Zupełnie niewalentynkowy temat
Czytanie różnego rodzaju statystyk jest nudne. Rzędy cyferek umieszczonych w tablicach, podzielonych tematycznie. Ale czasami te rzędy cyferek układają się w logiczną całość.
Według Rocznika Demograficznego wydanego przez Główny Urząd Statystyczny w 2014 roku w Wielkopolsce zostało zawartych 17432 małżeństw, z czego 152 zakończyło się separacją, natomiast w 5892 przypadkach sąd orzekł rozwód. W samym regionie leszczyńskim uroczyste „Tak” powiedziało 2928 par, ale doszło też do 868 rozwodów.
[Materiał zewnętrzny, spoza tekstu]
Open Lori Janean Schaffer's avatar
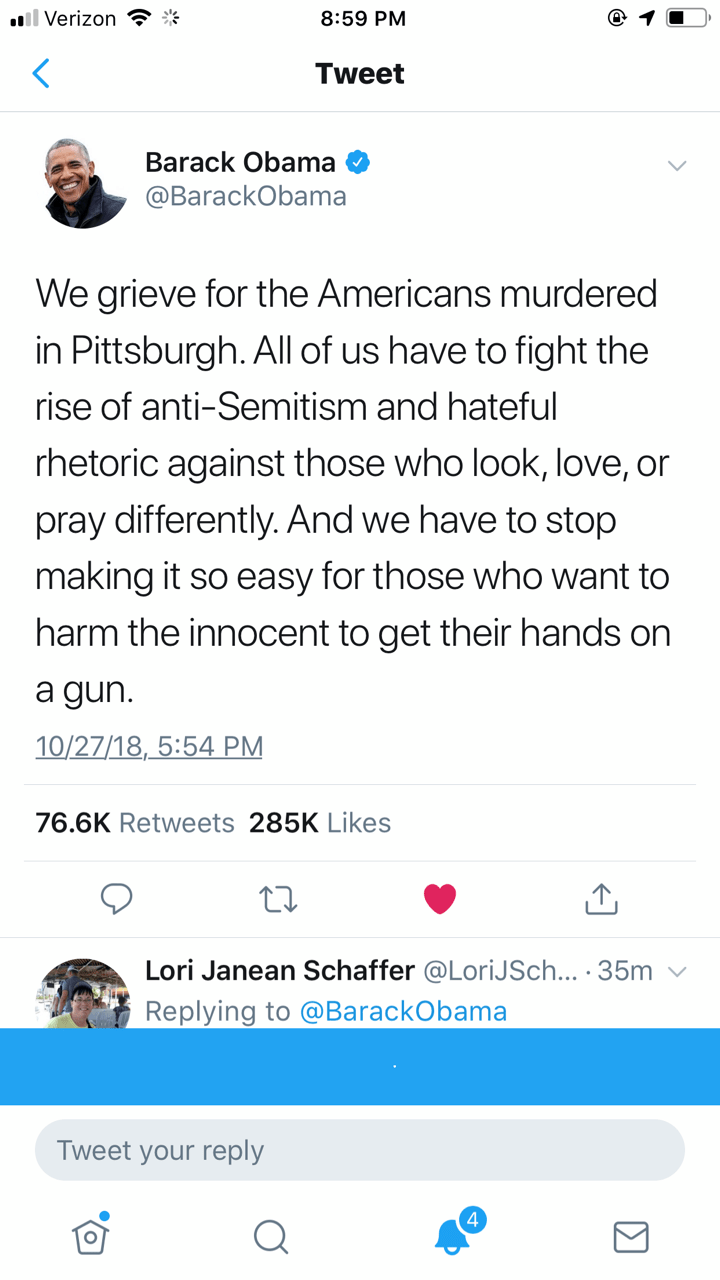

Niestety rozstanie ciągnie też za sobą konsekwencje dla dzieci. W rozbitych małżeństwach naszego województwa było 5892 dzieci. Sąd w większości, bo aż 2897 razy przyznał opiekę matce, natomiast tylko 170 razy ojcu.
Smutne?
Raz w roku ogarnia nas walentynkowe szaleństwo. Czekoladki, kwiaty, kolacja przy świecach, wino, romantyczna muzyka… Raz w roku umiemy pokazać, że potrafimy kochać, nawet jeśli codzienność daleka jest od ideału.
Walentynowa kartka z życzeniami, poduszka w wielkim napisem J love you, pluszak, kubek dla ukochanej… sklepy aż pękają od ofert walentynkowych gadżetów. Ale nic nie potrafi zastąpić ciepła i życzliwości.
30% zawieranych małżeństw kończy się rozstaniem.
Kiedyś jedna z moich koleżanek zapytana jak układa się jej w małżeństwie, odpowiedziała „Skończyła się miłość. Zaczęło się życie.”
Cóż, życzę wszystkim zakochanym, aby gdy prawdziwe życie się zacznie nie zapomnieli o miłości i walentynki obchodzili każdego dnia.